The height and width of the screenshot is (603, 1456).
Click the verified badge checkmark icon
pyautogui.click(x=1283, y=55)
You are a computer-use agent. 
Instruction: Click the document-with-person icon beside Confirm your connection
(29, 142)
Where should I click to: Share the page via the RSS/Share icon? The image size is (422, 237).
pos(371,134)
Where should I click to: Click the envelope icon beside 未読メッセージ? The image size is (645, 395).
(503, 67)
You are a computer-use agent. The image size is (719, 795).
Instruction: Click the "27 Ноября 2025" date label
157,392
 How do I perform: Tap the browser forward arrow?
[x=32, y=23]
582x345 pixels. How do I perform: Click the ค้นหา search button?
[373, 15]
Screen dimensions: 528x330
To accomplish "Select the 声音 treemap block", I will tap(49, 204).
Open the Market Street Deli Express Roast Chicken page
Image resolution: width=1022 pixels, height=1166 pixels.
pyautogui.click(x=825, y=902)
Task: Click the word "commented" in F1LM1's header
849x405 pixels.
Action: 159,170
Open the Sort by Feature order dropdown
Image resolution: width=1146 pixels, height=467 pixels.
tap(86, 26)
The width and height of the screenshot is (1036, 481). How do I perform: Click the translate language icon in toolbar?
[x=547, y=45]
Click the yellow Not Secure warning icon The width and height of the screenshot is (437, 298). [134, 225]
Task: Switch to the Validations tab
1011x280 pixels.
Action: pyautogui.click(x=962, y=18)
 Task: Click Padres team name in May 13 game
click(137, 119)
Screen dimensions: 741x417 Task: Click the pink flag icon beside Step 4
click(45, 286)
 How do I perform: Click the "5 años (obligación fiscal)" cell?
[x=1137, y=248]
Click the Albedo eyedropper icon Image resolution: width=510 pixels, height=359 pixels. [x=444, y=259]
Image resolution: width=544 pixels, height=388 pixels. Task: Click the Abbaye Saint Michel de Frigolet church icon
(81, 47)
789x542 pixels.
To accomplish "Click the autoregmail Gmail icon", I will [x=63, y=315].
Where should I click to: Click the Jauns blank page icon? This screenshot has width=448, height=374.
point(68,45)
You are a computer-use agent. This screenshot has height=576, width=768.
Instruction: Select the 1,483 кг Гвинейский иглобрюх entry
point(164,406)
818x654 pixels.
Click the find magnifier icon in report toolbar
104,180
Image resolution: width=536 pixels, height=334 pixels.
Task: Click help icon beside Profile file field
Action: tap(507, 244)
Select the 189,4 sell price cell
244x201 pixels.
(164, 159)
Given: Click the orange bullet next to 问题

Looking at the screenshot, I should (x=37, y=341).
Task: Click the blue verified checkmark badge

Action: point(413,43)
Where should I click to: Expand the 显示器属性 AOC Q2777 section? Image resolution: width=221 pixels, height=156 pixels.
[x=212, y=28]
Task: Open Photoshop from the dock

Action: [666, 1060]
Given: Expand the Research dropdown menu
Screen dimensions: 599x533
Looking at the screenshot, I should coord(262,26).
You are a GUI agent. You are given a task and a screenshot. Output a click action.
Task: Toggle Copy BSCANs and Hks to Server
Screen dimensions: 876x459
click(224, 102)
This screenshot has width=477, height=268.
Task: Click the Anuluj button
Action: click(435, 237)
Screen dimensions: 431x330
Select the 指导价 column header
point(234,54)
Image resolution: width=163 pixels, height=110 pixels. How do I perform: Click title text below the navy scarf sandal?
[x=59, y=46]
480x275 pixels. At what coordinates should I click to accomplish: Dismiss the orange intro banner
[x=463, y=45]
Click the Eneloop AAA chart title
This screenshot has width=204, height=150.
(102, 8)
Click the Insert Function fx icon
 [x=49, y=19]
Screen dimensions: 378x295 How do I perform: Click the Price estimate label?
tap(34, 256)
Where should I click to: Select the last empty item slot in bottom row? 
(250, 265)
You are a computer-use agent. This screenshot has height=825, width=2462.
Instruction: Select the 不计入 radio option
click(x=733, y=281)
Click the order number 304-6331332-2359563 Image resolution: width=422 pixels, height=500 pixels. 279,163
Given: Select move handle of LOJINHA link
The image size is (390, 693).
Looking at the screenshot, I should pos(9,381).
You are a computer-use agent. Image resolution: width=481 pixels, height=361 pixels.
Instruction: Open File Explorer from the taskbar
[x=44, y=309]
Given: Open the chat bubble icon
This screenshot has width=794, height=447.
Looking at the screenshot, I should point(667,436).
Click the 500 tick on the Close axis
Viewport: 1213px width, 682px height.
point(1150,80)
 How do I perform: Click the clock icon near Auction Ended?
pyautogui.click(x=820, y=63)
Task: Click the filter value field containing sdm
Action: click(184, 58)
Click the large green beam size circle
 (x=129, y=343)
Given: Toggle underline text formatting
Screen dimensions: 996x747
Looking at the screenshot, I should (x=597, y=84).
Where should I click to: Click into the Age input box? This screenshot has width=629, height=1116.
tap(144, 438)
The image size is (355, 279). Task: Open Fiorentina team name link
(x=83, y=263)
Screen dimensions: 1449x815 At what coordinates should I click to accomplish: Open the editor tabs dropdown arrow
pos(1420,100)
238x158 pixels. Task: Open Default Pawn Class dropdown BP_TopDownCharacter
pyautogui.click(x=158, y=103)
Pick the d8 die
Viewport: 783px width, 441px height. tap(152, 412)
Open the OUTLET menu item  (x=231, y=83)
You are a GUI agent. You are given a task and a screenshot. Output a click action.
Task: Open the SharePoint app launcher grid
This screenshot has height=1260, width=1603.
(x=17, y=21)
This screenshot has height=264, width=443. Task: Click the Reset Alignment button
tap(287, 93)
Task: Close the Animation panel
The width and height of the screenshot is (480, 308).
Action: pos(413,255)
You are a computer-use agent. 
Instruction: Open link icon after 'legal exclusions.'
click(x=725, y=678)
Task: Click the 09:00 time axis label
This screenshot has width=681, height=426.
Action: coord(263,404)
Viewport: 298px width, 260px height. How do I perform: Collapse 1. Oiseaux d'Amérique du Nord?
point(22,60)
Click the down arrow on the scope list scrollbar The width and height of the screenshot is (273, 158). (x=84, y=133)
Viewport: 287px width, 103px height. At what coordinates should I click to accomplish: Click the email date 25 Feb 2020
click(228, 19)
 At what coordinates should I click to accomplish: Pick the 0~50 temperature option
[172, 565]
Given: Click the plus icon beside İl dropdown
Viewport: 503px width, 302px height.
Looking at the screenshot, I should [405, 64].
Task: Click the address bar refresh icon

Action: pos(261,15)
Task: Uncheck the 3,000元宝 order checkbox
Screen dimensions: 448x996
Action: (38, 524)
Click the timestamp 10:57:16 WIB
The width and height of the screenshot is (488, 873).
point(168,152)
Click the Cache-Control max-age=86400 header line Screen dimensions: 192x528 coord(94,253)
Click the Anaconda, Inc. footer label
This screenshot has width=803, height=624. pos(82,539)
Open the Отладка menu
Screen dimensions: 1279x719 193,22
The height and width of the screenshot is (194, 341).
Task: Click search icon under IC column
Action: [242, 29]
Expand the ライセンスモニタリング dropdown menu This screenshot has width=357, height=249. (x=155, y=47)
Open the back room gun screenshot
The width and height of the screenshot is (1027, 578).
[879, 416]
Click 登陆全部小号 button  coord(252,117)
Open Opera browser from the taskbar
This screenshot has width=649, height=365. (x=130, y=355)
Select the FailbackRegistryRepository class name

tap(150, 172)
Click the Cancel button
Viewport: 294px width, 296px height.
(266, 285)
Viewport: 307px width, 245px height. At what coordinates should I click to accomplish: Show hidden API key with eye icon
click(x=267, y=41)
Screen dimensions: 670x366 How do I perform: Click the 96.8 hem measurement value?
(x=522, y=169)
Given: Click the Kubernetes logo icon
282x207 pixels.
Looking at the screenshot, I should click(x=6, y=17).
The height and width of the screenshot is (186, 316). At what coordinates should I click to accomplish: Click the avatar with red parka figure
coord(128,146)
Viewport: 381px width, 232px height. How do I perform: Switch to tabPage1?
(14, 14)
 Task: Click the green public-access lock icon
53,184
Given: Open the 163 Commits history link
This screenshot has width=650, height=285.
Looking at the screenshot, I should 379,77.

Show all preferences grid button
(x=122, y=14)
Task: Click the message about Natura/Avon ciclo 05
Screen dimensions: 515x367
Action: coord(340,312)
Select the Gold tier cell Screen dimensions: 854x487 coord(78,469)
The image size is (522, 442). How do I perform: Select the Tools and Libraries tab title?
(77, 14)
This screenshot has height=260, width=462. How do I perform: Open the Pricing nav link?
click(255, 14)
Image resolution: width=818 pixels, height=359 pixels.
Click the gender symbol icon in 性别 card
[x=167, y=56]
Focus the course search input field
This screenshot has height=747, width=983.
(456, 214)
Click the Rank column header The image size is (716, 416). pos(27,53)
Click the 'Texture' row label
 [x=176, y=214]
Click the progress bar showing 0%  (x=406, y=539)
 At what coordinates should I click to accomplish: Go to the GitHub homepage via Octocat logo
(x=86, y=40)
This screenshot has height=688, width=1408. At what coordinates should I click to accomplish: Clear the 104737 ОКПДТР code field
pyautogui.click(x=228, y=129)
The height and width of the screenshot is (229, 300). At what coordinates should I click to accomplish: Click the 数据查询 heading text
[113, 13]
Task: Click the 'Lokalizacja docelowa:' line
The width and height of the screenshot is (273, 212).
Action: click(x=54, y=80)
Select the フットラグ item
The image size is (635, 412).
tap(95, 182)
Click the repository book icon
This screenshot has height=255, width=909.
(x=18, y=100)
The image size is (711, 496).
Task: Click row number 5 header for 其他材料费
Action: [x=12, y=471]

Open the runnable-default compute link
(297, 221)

==================================================

## What you will do
Please copy each line of the material that has the string "Toggle" somewhere in it.

## Finished task
Task: Toggle Copy BSCANs and Hks to Server
Given: Toggle underline text formatting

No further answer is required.